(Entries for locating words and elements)

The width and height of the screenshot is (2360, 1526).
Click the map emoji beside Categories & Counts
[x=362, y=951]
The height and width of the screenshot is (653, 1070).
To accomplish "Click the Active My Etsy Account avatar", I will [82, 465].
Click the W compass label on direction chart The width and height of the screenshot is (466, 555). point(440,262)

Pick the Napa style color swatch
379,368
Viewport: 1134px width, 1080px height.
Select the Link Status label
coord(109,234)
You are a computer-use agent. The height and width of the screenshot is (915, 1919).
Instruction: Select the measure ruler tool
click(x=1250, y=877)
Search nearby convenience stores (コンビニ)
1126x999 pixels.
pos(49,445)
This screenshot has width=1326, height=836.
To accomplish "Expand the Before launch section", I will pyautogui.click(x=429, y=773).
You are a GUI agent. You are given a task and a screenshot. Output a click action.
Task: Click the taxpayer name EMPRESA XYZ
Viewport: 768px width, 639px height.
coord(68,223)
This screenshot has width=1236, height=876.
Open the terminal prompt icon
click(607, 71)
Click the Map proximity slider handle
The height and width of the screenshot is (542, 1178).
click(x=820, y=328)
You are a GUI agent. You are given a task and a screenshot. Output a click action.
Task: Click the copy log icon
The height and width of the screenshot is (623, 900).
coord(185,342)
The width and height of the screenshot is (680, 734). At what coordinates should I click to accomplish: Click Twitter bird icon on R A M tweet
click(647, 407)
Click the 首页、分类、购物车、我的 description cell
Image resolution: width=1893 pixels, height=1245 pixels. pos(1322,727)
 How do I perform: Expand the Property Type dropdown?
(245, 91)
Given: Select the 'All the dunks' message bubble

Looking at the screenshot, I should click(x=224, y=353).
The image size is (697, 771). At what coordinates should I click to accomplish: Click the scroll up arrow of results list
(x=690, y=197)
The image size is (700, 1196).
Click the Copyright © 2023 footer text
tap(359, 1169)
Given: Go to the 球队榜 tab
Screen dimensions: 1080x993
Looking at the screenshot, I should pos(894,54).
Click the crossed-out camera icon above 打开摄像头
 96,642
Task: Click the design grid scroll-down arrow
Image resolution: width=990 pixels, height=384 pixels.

» GIVEN TASK: Please echo every line of the data above, unchanged.

» SOLUTION TO THE EXERCISE:
The width and height of the screenshot is (2360, 1526).
Click the map emoji beside Categories & Counts
[x=362, y=951]
The height and width of the screenshot is (653, 1070).
To accomplish "Click the Active My Etsy Account avatar", I will [82, 465].
Click the W compass label on direction chart The width and height of the screenshot is (466, 555). point(440,262)

Pick the Napa style color swatch
379,368
Viewport: 1134px width, 1080px height.
Select the Link Status label
coord(109,234)
You are a computer-use agent. The height and width of the screenshot is (915, 1919).
Instruction: Select the measure ruler tool
click(x=1250, y=877)
Search nearby convenience stores (コンビニ)
1126x999 pixels.
pos(49,445)
This screenshot has width=1326, height=836.
To accomplish "Expand the Before launch section", I will pyautogui.click(x=429, y=773).
You are a GUI agent. You are given a task and a screenshot. Output a click action.
Task: Click the taxpayer name EMPRESA XYZ
Viewport: 768px width, 639px height.
coord(68,223)
This screenshot has width=1236, height=876.
Open the terminal prompt icon
click(607, 71)
Click the Map proximity slider handle
The height and width of the screenshot is (542, 1178).
click(x=820, y=328)
You are a GUI agent. You are given a task and a screenshot. Output a click action.
Task: Click the copy log icon
The height and width of the screenshot is (623, 900).
coord(185,342)
The width and height of the screenshot is (680, 734). At what coordinates should I click to accomplish: Click Twitter bird icon on R A M tweet
click(647, 407)
Click the 首页、分类、购物车、我的 description cell
Image resolution: width=1893 pixels, height=1245 pixels. pos(1322,727)
 How do I perform: Expand the Property Type dropdown?
(245, 91)
Given: Select the 'All the dunks' message bubble

Looking at the screenshot, I should click(x=224, y=353).
The image size is (697, 771). At what coordinates should I click to accomplish: Click the scroll up arrow of results list
(x=690, y=197)
The image size is (700, 1196).
Click the Copyright © 2023 footer text
tap(359, 1169)
Given: Go to the 球队榜 tab
Screen dimensions: 1080x993
Looking at the screenshot, I should pos(894,54).
Click the crossed-out camera icon above 打开摄像头
 96,642
Task: Click the design grid scroll-down arrow
Image resolution: width=990 pixels, height=384 pixels.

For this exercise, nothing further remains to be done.